[Word and element location data]
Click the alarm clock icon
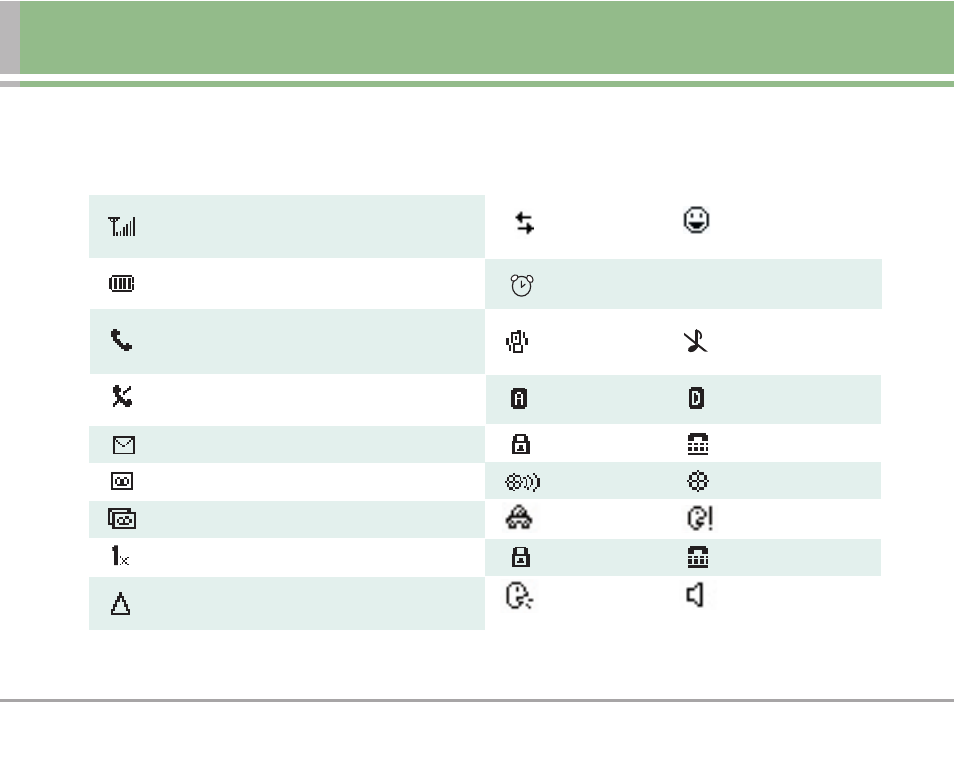The height and width of the screenshot is (771, 954). pyautogui.click(x=521, y=285)
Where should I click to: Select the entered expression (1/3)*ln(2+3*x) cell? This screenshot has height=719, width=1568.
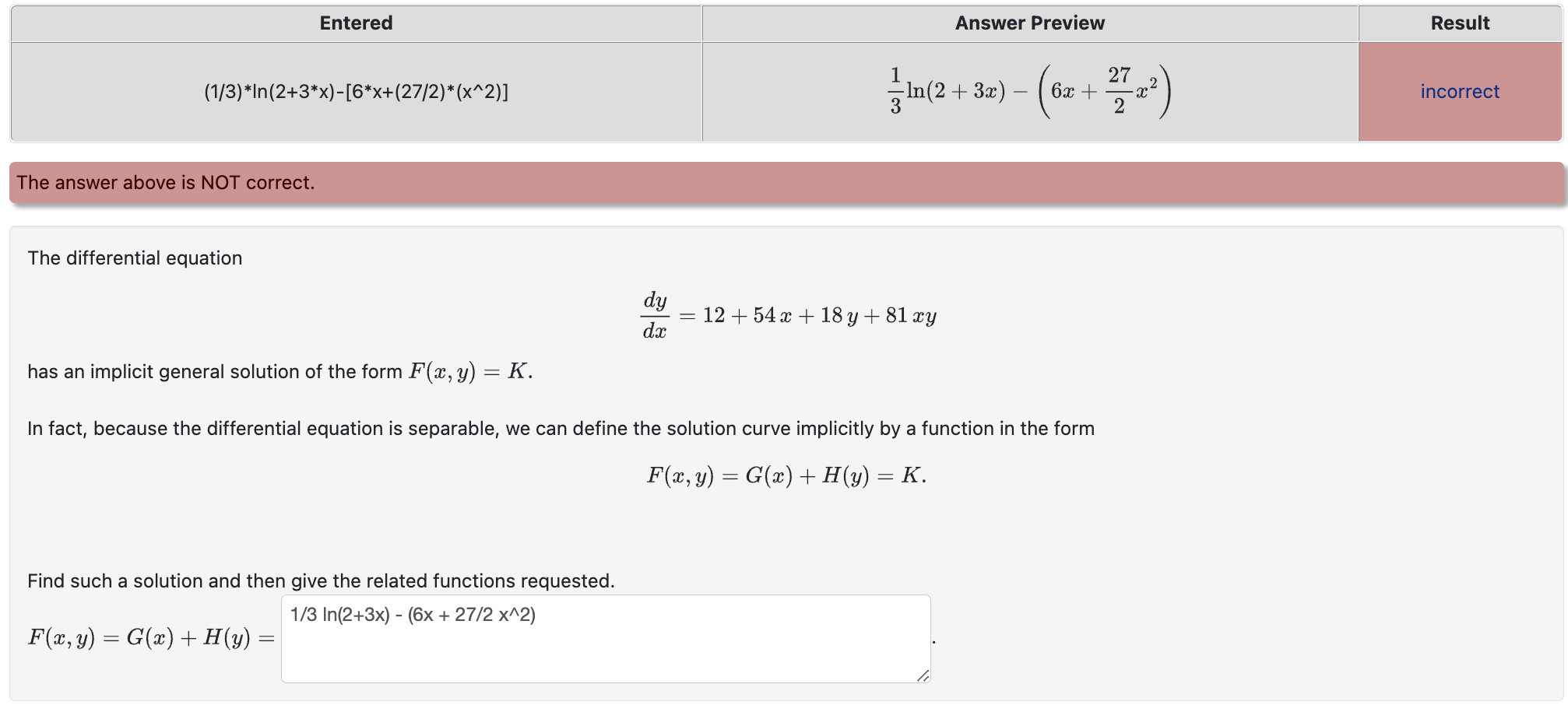coord(355,91)
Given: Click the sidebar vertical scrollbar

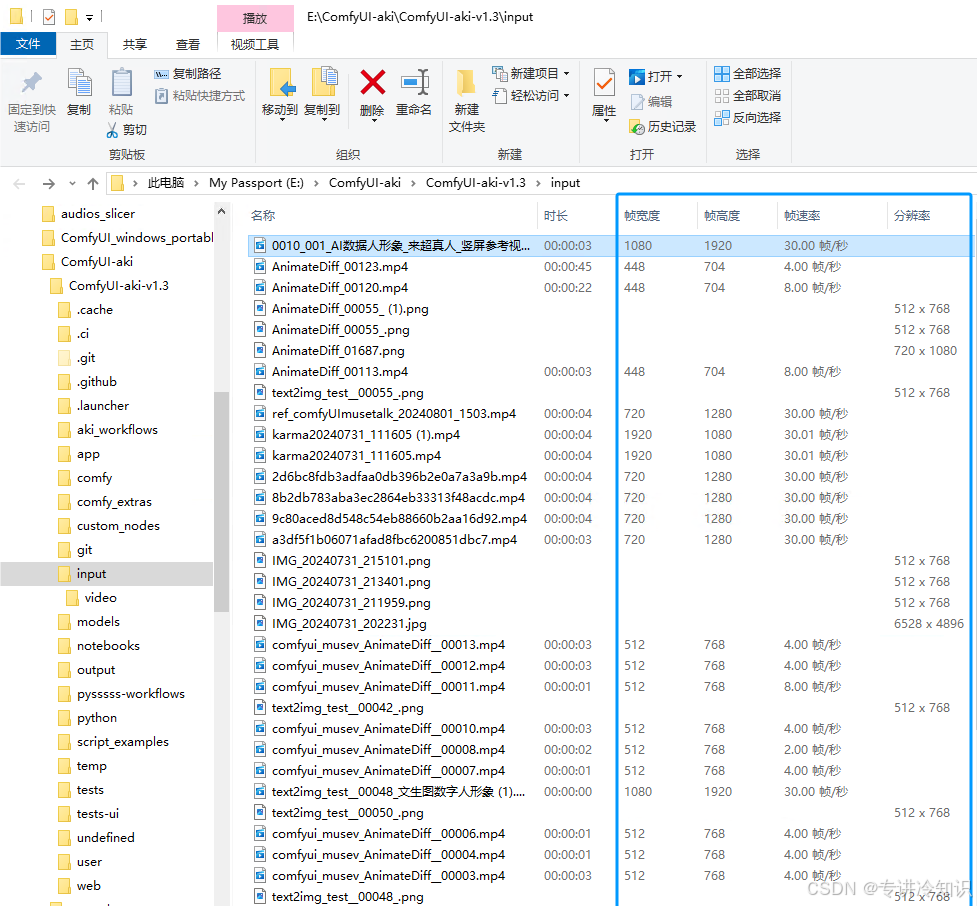Looking at the screenshot, I should [221, 500].
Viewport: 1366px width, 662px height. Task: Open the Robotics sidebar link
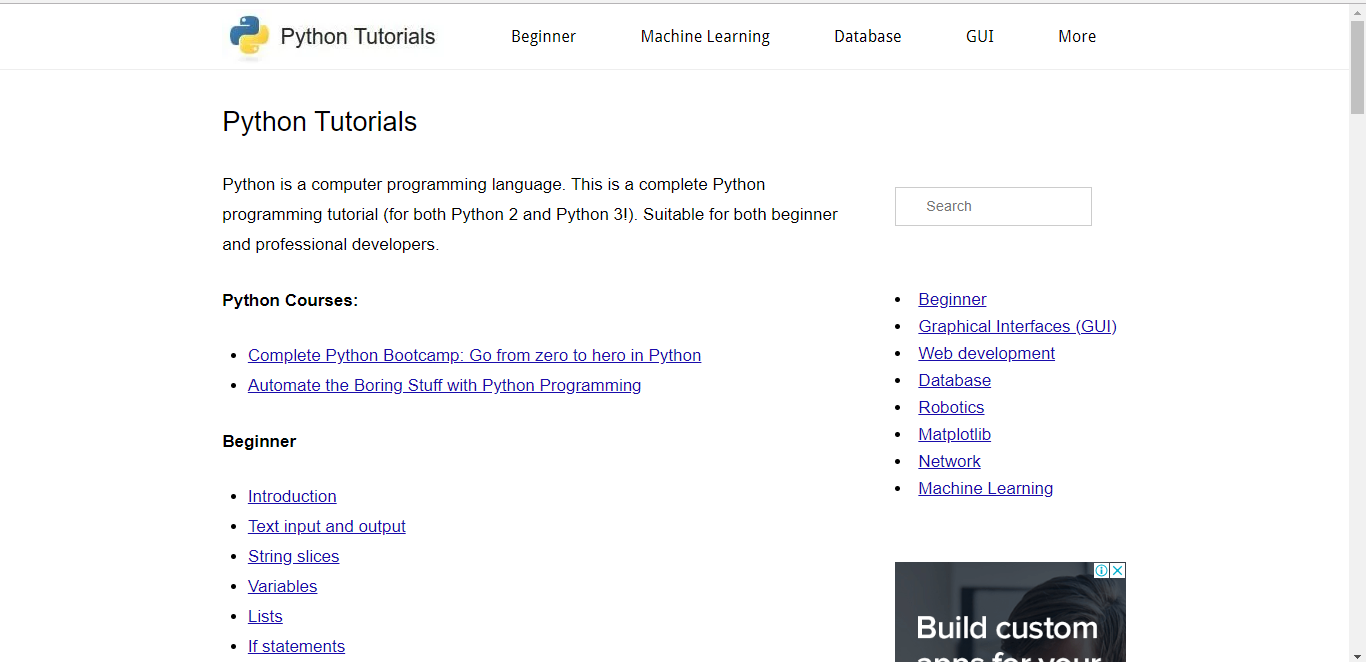pos(951,407)
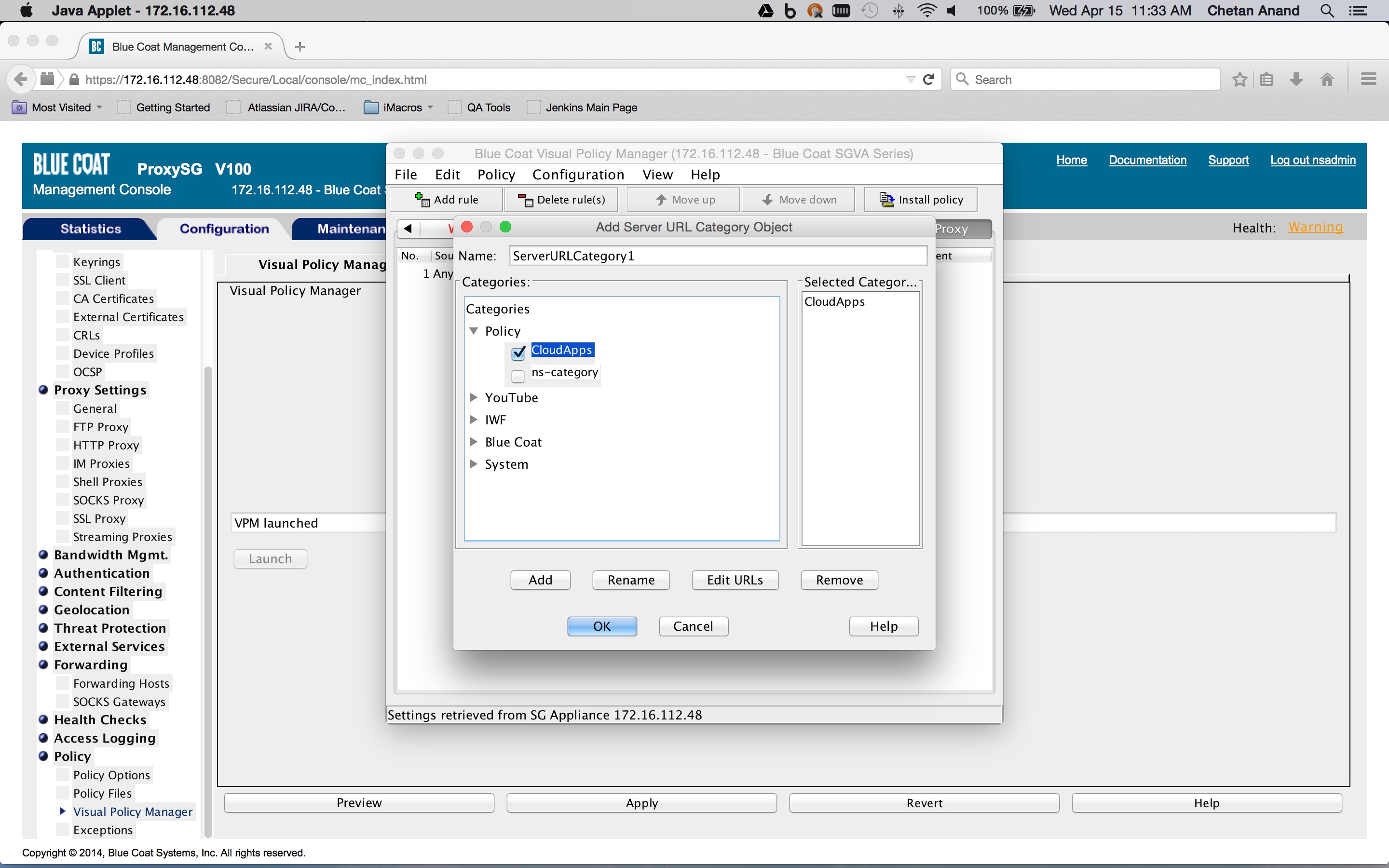Uncheck the CloudApps category checkbox
The height and width of the screenshot is (868, 1389).
[518, 353]
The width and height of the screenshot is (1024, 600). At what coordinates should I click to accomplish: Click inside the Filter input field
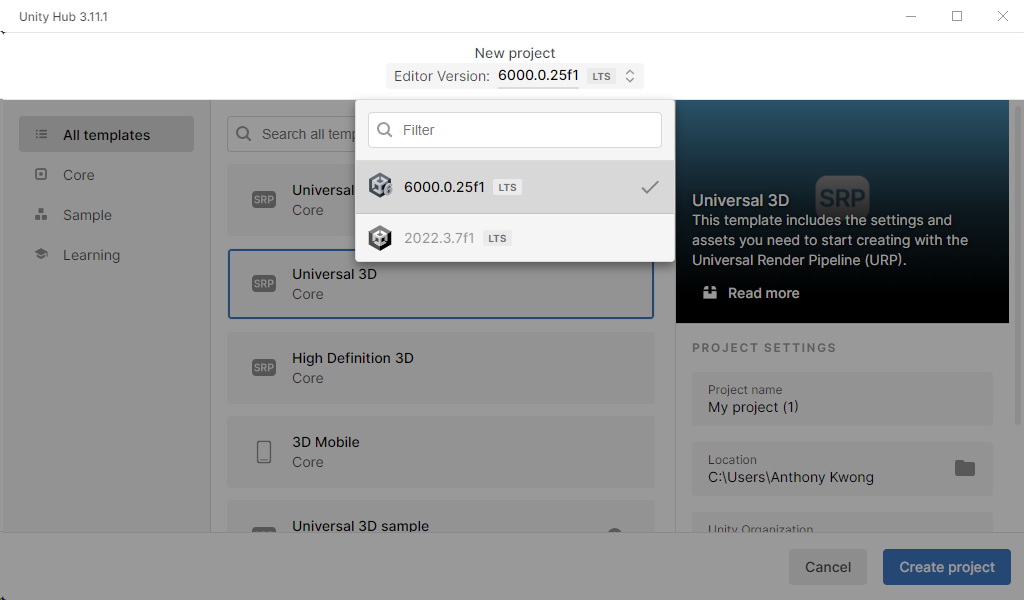coord(513,130)
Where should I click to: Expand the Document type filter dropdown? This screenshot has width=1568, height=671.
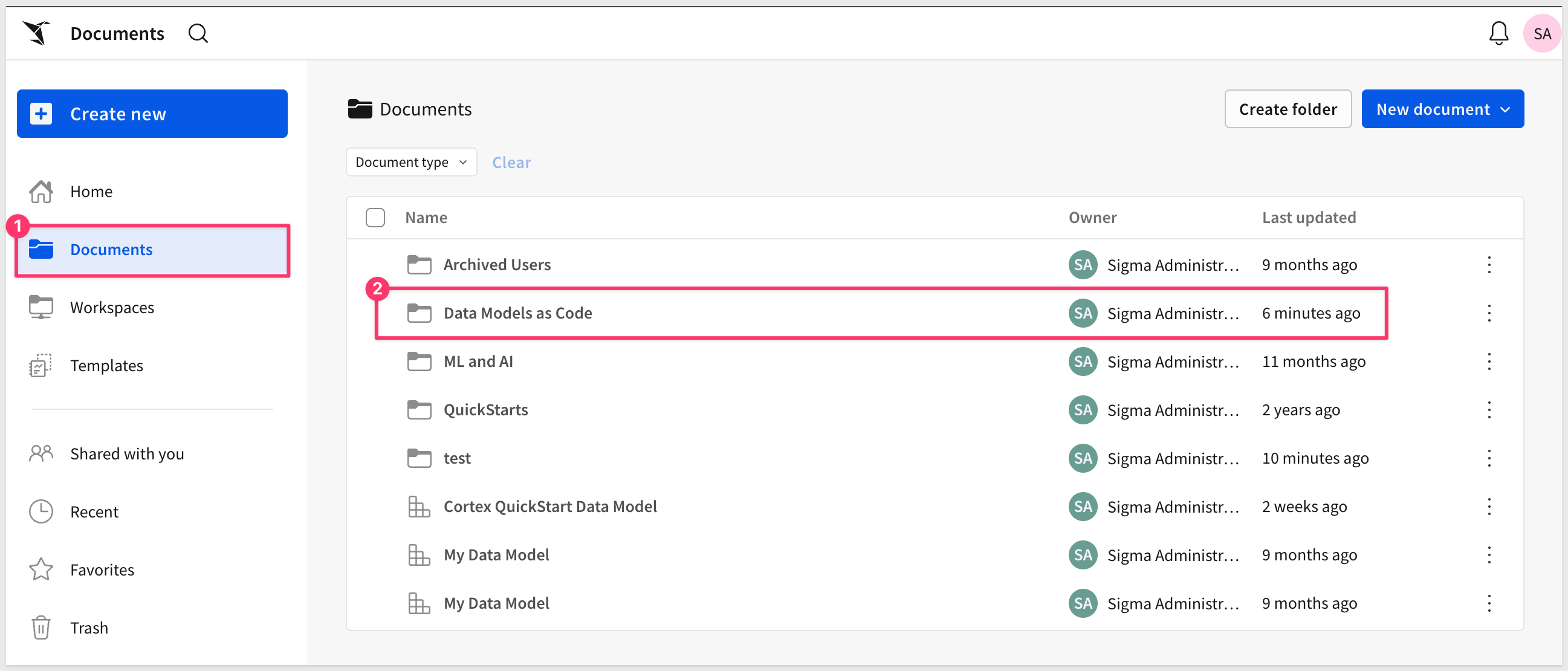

Stated problem
Copy the rows above word for word, leaving out the pictures.

Solution to the exercise
Click the alarm clock icon
The height and width of the screenshot is (771, 954). pyautogui.click(x=521, y=285)
Where should I click to: Select the entered expression (1/3)*ln(2+3*x) cell? This screenshot has height=719, width=1568.
coord(355,91)
Given: Click the sidebar vertical scrollbar

Looking at the screenshot, I should [221, 500].
Viewport: 1366px width, 662px height. Task: Open the Robotics sidebar link
pos(951,407)
Uncheck the CloudApps category checkbox
The height and width of the screenshot is (868, 1389).
[518, 353]
The width and height of the screenshot is (1024, 600). At what coordinates should I click to accomplish: Click inside the Filter input field
coord(513,130)
Where should I click to: Expand the Document type filter dropdown? This screenshot has width=1568, height=671.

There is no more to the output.